Изучаемый текст:

Горький, боровшийся со своими антагонистами со всей присущей ему открытой, грубой силой, на интервью Сулера отозвался только личным письмом. Тема письма: не лез бы ты в чужую драку. Он понимает, что Сулер влезает в драки литературно-театральные или уличные, когда видит несправедливость. Сейчас справедливость, право на свободу — у театра. И Горький понимает: «друже» — не просто исполнитель его горьковской воли, но имеет волю свою. И у Горького вырывается: «Сулер — ненадежен. Никогда не знаешь, что он сделает завтра — бросит бомбу или уйдет в хор песенников». Бомбой однажды действительно напуган московский городовой: Москвин и Сулер подъехали на извозчике к полицейскому посту, передали городовому что-то круглое, обернутое в бумагу. Тот видимо не успел даже подумать, как господа крикнули ему: «Бомба!» — и умчались, оставив городового со свертком в руках. Розыгрыш, шутка. Настоящую бомбу Сулер мог, вероятно, сделать, рискнуть провезти даже из-за границы. И то вряд ли — шрифты возил, листовки возил, печатал, прятал, распространял. Оружие не возил и не прятал. С людьми: то с анархистами, то с эсерами, то с большевиками, то с меньшевиками — то соглашался, то спорил. Уставы и программы для него не важны. Вот «Член земельного товарищества» — его дело. Член партии или союза политического — не для него. Толстовские трактаты о религии, об искусстве дает студийцам для прочтения. Часто студийцы не возвращают ему ни эти трактаты, ни редкие книги. Если едет куда-то со студийцами — бутерброды с ветчиной или колбасой есть не будет. Отговорится диетой, отговаривать же молодых людей от мясоедства будет, но неназойливо. Маня Успенская мяса не ест, а вот Алексей Дикий ест поросят под хреном — истово, вкусно. Дикий — из крупных людей, предназначенных крупному театру. Фамилия соответствует человеку. В Малый бы взяли, покрывал бы голосом пространство ярусного зала. Но играет в крошечной студии, завороженный личностью Сулера. Молодые словно разворачивают стены студии. Особенно когда репетируют, затем пробуют играть «Гибель „Надежды“».
* * *
Пьесу голландца Гейерманса принес в студию Ричард Болеславский. Один из старейшин среди молодых — ведь сыграл в «Месяце в деревне» студента Беляева, из-за которого произошла трагедия тургеневских героинь. Внешность сценическая, голос молодой, звонкий, изведан успех в пьесе Тургенева, в пространстве Добужинского, в партнерстве с Ольгой Леонардовной и Константином Сергеевичем.
А не сыграть ли нам, студийцам, не этюды, не эпизоды из пьес, но целую пьесу, которую мы сами выберем и покажем нашим старикам. Сможем? Стали репетировать. … Пьеса эта шла в России в начале века, сейчас забыта.
Если прочитать название без внутренних кавычек, получится, что пьеса повествует либо о женщине по имени Надежда, либо о чьих-то разрушенных надеждах.

Выдержки из данных:
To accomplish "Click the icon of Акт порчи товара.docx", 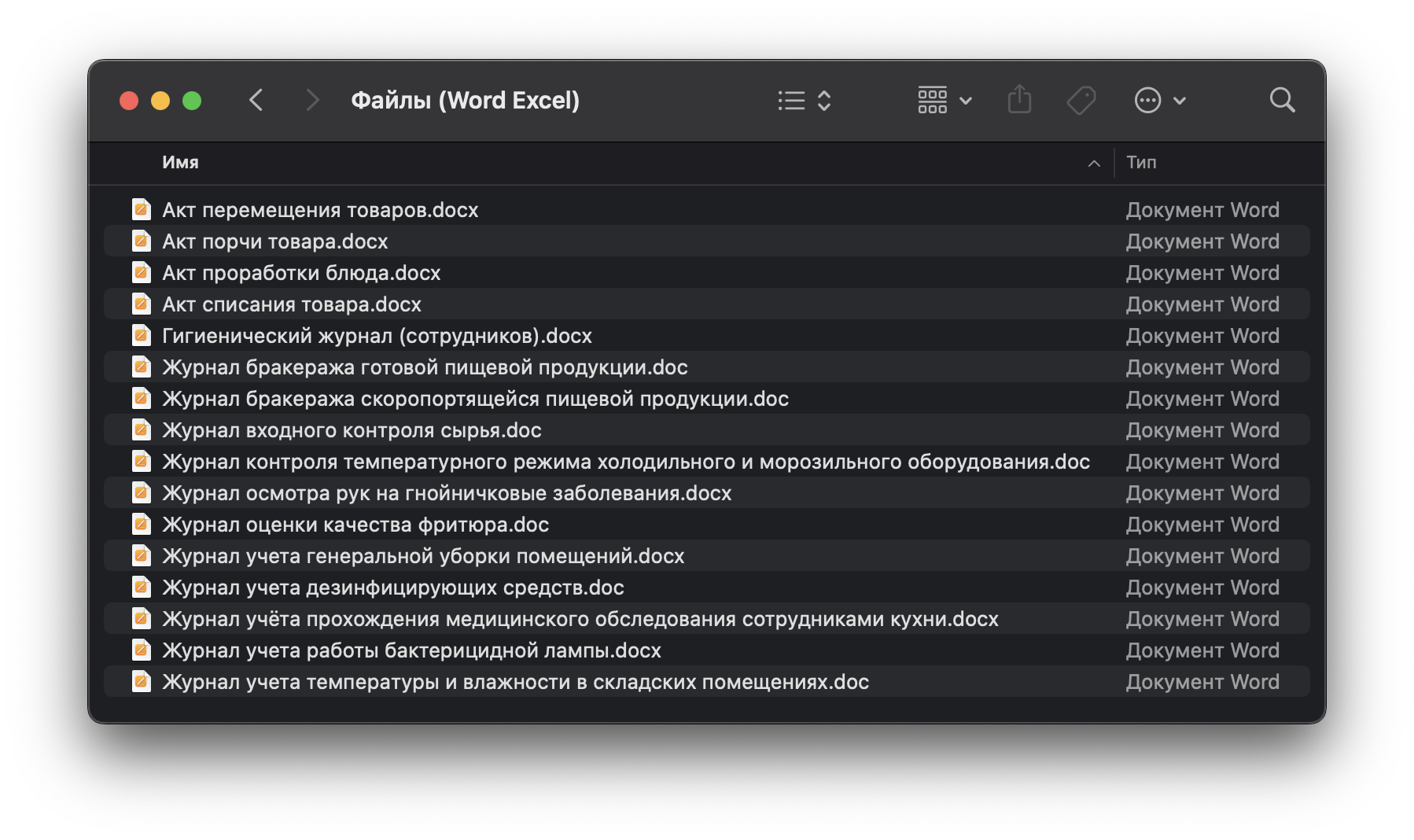I will tap(142, 241).
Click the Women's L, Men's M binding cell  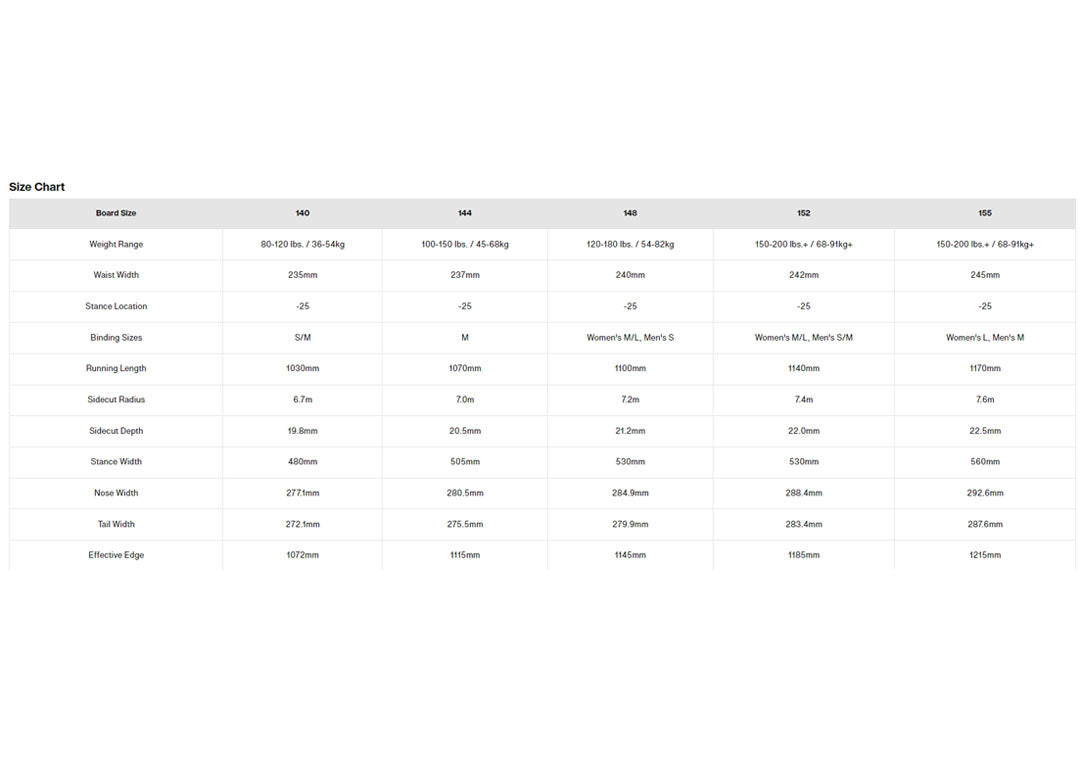985,338
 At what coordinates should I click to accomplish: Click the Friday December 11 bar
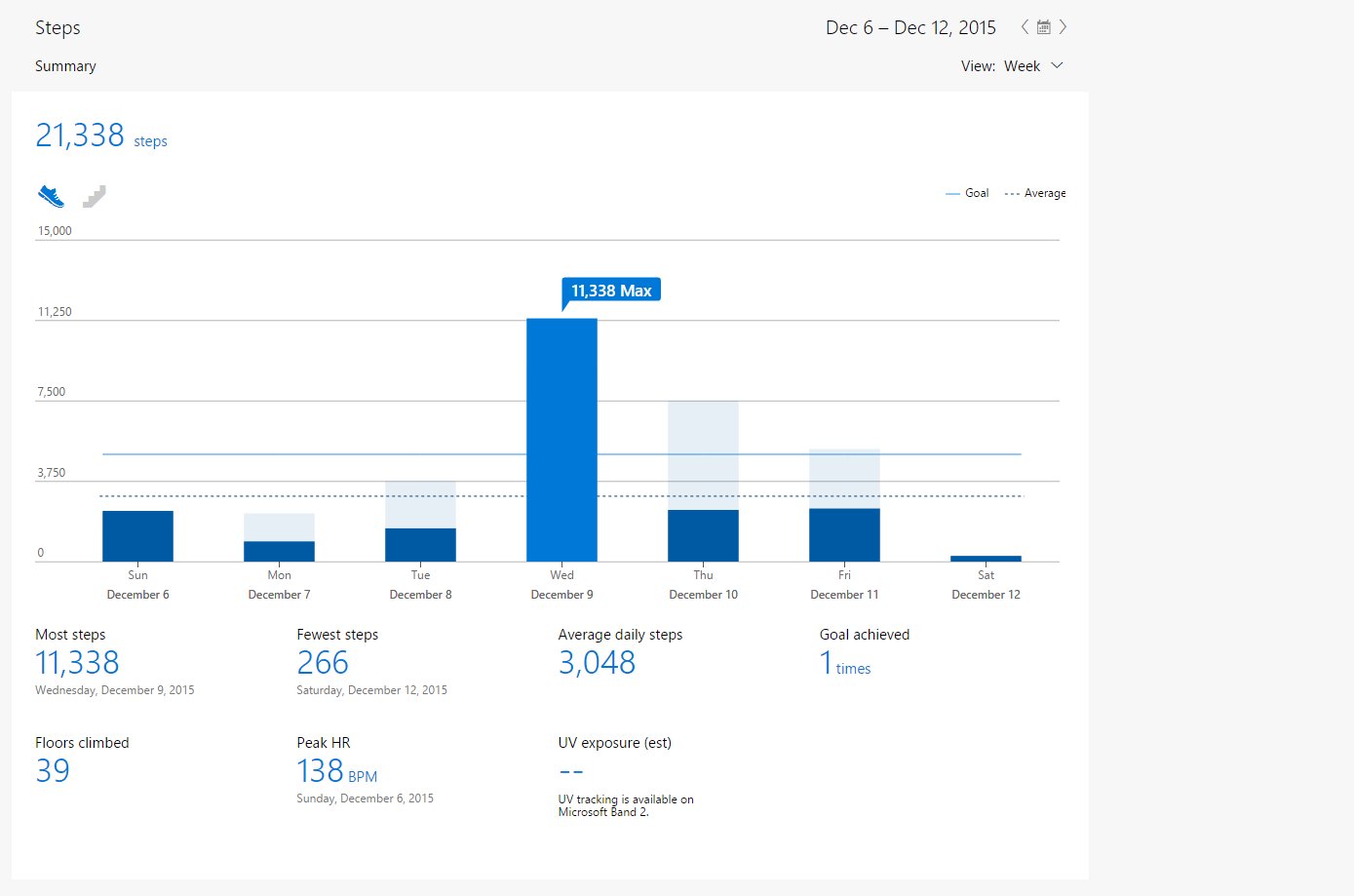point(844,534)
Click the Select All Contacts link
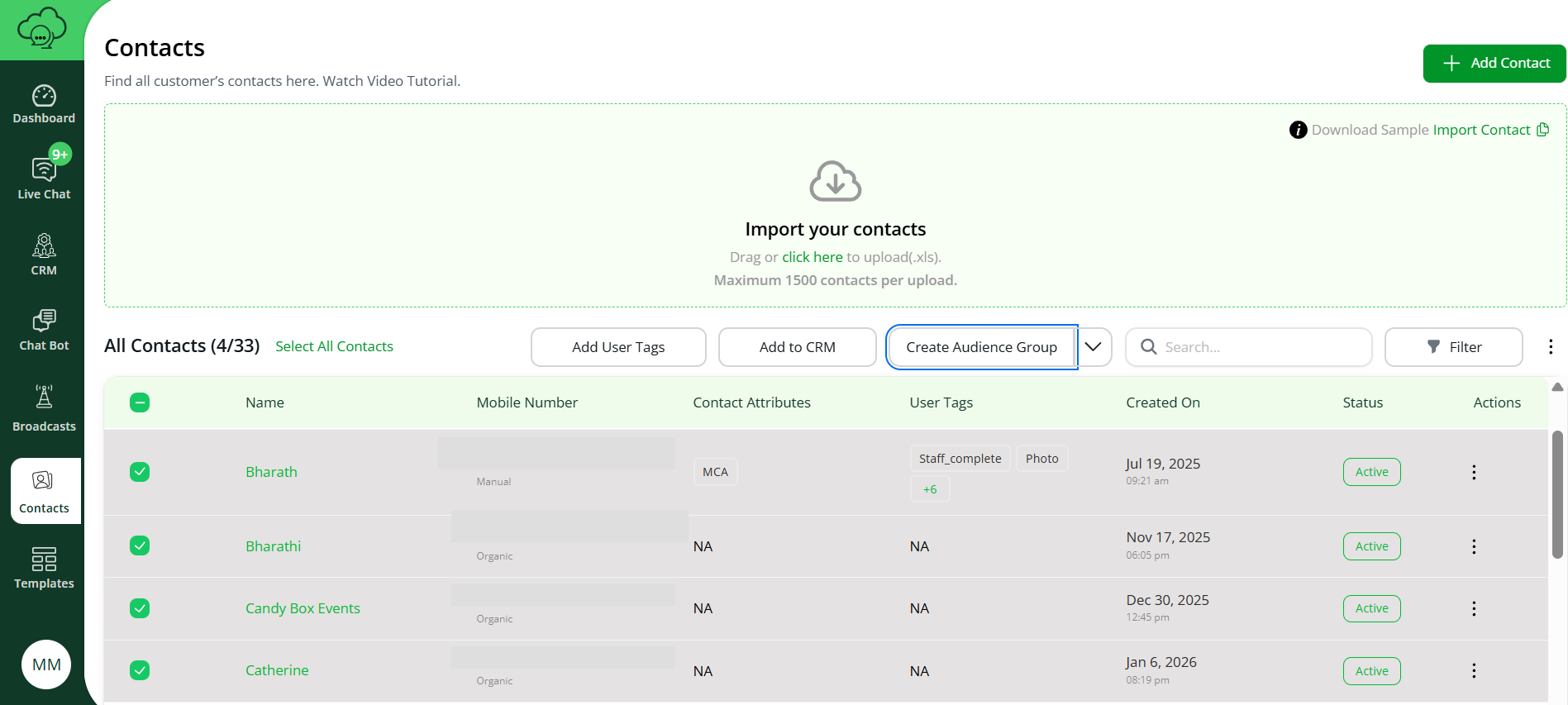Viewport: 1568px width, 705px height. click(x=334, y=346)
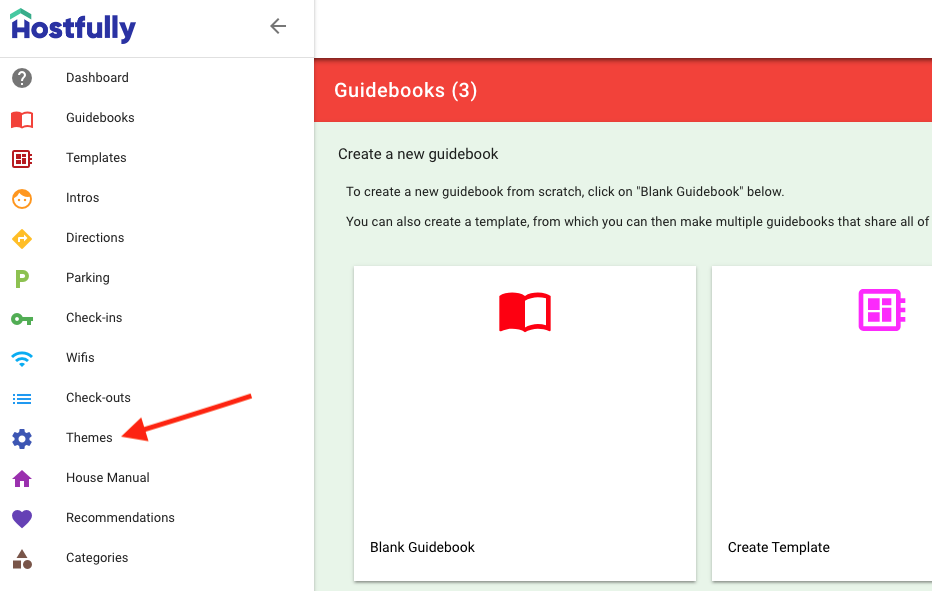Select the Recommendations heart icon
This screenshot has height=591, width=932.
pyautogui.click(x=22, y=519)
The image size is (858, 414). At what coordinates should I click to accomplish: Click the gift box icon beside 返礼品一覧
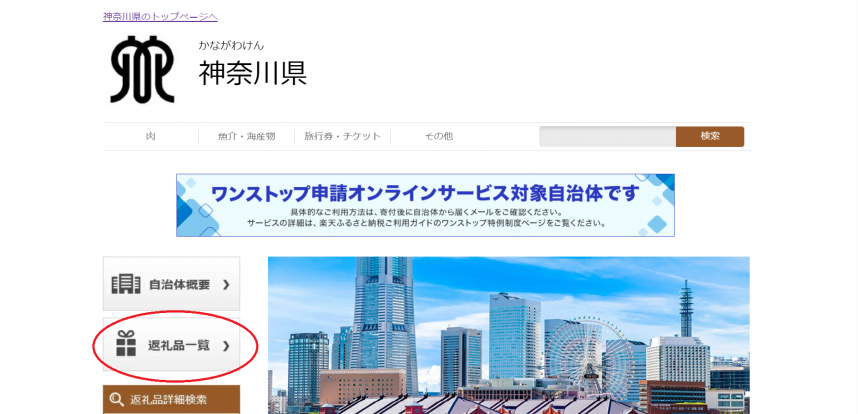[125, 345]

Что нужно сделать:
**A)** Назовите все политические группы, с людьми из которых, согласно тексту о Сулере, он то соглашался, то спорил.
**B)** Ответьте на вопросы по тексту о Сулере:
(i) Кто из студийцев не ест мяса?
(ii) Кто принес в студию пьесу Гейерманса?
(iii) Какую роль этот человек сыграл в «Месяце в деревне»?
**C)** Подхватите текст о Сулере после его последнего предложения и напишите продолжение.
Строки к этой работе отношения не имеют.

Ответы по пунктам:
**A)** Анархисты, эсеры, большевики, меньшевики.

**B)**
(i) Маня Успенская.
(ii) Ричард Болеславский.
(iii) Студента Беляева.

**C)**
Гейерманс написал пьесу о корабле, вернее о команде старого парусника. Давно кончился срок службы, а хозяева все гоняют его в рейсы, прекрасно зная, что «Надежда» в любой час может пойти ко дну от своей ветхости. Набирается команда в очередной рейс. Рейс застрахован, поэтому гибель «Надежды» только выгодна хозяевам. На суше привычны поджоги старых домов, застрахованных на солидную сумму, та же ситуация возникает на море. Если корабль погиб со всей командой, то кто докажет преступление? Корабль «Надежда» обречен владельцами. Капитан же не знает, что набирает команду для последнего рейса. Люди этой команды — герои спектакля, не в значении «действующих лиц», а в значении героев-жертв, обреченных на смерть. Зрительское сострадание не предполагается; спектакль готовят для себя, как учебный. Константин Сергеевич появляется в студии как всегда: то с раннего утра, то после вечернего спектакля, на час-полтора, но может дозаниматься до утра. Репетиции ведут сами студийцы, в первую очередь Болеславский.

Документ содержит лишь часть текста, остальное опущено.